(Collected data)
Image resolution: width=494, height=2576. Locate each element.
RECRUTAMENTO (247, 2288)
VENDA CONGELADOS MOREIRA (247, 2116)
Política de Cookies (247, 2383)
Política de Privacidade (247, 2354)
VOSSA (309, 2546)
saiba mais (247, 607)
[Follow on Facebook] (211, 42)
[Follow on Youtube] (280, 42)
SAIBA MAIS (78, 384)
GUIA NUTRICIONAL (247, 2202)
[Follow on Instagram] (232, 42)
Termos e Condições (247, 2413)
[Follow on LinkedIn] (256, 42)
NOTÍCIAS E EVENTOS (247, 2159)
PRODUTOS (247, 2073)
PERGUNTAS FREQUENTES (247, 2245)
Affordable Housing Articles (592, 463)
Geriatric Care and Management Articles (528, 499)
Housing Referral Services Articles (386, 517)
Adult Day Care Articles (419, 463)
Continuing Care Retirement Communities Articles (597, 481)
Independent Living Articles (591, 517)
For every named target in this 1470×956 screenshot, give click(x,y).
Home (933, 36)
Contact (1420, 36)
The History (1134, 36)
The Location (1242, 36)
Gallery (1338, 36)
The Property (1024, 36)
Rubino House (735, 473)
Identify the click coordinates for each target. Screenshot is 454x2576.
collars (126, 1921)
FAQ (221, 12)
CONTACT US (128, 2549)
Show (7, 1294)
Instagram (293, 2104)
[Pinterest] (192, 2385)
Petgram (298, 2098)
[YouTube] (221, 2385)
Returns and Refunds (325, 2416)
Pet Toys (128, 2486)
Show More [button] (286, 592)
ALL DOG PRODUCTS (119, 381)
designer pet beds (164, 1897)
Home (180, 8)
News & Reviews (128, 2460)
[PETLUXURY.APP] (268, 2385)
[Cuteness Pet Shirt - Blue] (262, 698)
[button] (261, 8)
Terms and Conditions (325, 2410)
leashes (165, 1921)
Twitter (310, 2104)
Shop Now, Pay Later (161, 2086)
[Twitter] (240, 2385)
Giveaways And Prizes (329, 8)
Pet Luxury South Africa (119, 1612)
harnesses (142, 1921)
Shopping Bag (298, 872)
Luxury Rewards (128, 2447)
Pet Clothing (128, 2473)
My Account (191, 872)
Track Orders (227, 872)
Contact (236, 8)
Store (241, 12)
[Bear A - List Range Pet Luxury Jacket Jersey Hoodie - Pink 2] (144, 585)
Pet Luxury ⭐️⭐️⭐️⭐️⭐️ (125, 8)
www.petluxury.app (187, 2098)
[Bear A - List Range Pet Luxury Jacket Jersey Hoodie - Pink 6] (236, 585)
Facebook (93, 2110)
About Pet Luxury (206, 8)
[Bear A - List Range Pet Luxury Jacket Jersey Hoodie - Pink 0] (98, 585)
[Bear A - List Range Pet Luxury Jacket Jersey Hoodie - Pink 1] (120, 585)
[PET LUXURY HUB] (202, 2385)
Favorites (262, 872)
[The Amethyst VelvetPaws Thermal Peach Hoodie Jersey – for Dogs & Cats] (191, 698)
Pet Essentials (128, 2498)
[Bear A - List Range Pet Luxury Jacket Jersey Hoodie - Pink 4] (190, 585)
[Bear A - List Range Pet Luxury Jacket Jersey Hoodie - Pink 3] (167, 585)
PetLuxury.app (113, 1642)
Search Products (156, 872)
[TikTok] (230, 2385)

(Required work): The word to find is "Jersey". Copy every line of the data that holds it.

(Expected answer):
[Bear A - List Range Pet Luxury Jacket Jersey Hoodie - Pink 2] (144, 585)
[Bear A - List Range Pet Luxury Jacket Jersey Hoodie - Pink 6] (236, 585)
[Bear A - List Range Pet Luxury Jacket Jersey Hoodie - Pink 0] (98, 585)
[Bear A - List Range Pet Luxury Jacket Jersey Hoodie - Pink 1] (120, 585)
[The Amethyst VelvetPaws Thermal Peach Hoodie Jersey – for Dogs & Cats] (191, 698)
[Bear A - List Range Pet Luxury Jacket Jersey Hoodie - Pink 4] (190, 585)
[Bear A - List Range Pet Luxury Jacket Jersey Hoodie - Pink 3] (167, 585)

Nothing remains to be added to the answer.